Consciousness and energy are terms often relegated to the realms of the ‘spiritual new age’, rather than the day to day reality that we deal in both every day. There is something fuelling our actions, even our thoughts. Both have an outplay and an impact on the world.


People from very different upbringings can think in the same way and people from similar upbringings can view life very differently. We are indeed shaped by our personal experiences but there is also something more that shapes our actions, beyond the nature and nurture debate… that something more is the energy that we fill our watering can with.


There are three main approaches to effecting change that Ive seen…


Approach one is ‘motivation’: Personally, the era of ‘do as I say, not as I do’ has long past its used by date. The motivational speaker uses lofty oration to elicit emotions in others, and then walks off stage and abuses the sound person or themselves. This approach succeeds in showing people that it takes a force outside yourself to be moved, that short term ‘peaks’ of feeling are all we can aspire to and that what you say and do does not have to be congruent.


The next approach are people that ‘walk their talk’. They lay out a grand vision or ideal for what life should be and then endeavour to move and act in a way that matches those words.

This indeed is a big step up from the do as I say crowd but it still leaves people in the aspirational drive for something ‘better’. The message here is that you are not complete right now, as you are, and that change isn’t going to come from within.


But what about people who ‘Talk their Walk[1]’, people whose knowing comes from what they are living, so there is no drive, or aspiration required, there is only the fact of what they live everyday. Most of us will have met someone that simply ‘walks’ ethics and they don’t need to achieve anything, to be able to respond to life in an ethical way.


This is where ‘self-care’ comes in. Because what the world needs more than anything is a deeper level of care and love for others, but if that care and love is not in the watering can it cannot water those around you.


True self-care asks you to show that love and care in all you do. Self-care is not a prescribed diet of kale and mung beans, it is about honouring and valuing the body that carries you through life. It is about a very deep level of personal responsibility blended with an honouring of where you are right now, so that it does not turn into a judgemental game of self-flagellation or a striving for some perfect picture of vitality. It knows there is no end point or goal in mind, but an ever-unfolding relationship with the one thing that supports and sustains all of us, our body. Self care is in everything we do, say or think.

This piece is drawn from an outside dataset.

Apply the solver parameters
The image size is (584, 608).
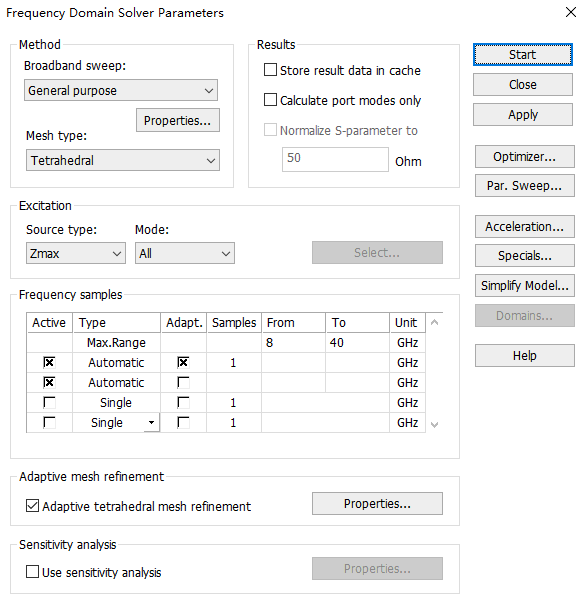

Now imagine a being that moves through their day, not perfect in any way, yet brings that level of love to themself. They may not have perfect abs, or follow a specific diet but their body is full from being fed, rested and moved throughout the day in a way that is nurturing.

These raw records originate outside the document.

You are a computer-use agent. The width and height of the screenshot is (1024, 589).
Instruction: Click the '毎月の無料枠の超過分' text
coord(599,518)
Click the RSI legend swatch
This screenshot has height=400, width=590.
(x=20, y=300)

How differently would a being in that body respond to others?How differently would a being in that body respond to the issues that it confronts?How differently would a being in that body respond to the days stresses?


If our bodies are filled from our own caring choices (our own self-love)…then this is what pours out in all our actions.

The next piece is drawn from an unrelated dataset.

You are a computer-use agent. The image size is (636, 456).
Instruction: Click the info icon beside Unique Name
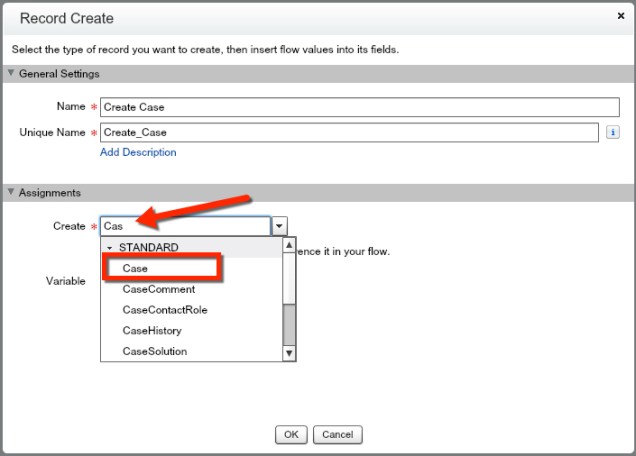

It’s true that sometimes people mistake self-care for self righteousness and can come on a bit strong with the pride of what they do and don’t do. It’s also true that there can be peer pressure NOT to look after yourself. When was the last time a friend tried to convince you to go for a drink on a night you were tired compared to convincing you not to go out and drink because they thought you looked tired?


Imagine a world where people have taken responsibility for what goes into their body (watering can), not to simply avoid getting sick but because they love themselves enough to do so?


What would happen to the global health bill if more people moved in this way? What would happen to war, if the soldiers, and more importantly politicians, are connected to their own fragile flesh that unites us all?


There are many beautiful passionate people that I meet that want to change the world and this indeed is a noble endeavour…but the reality is changing the world starts with your inner world.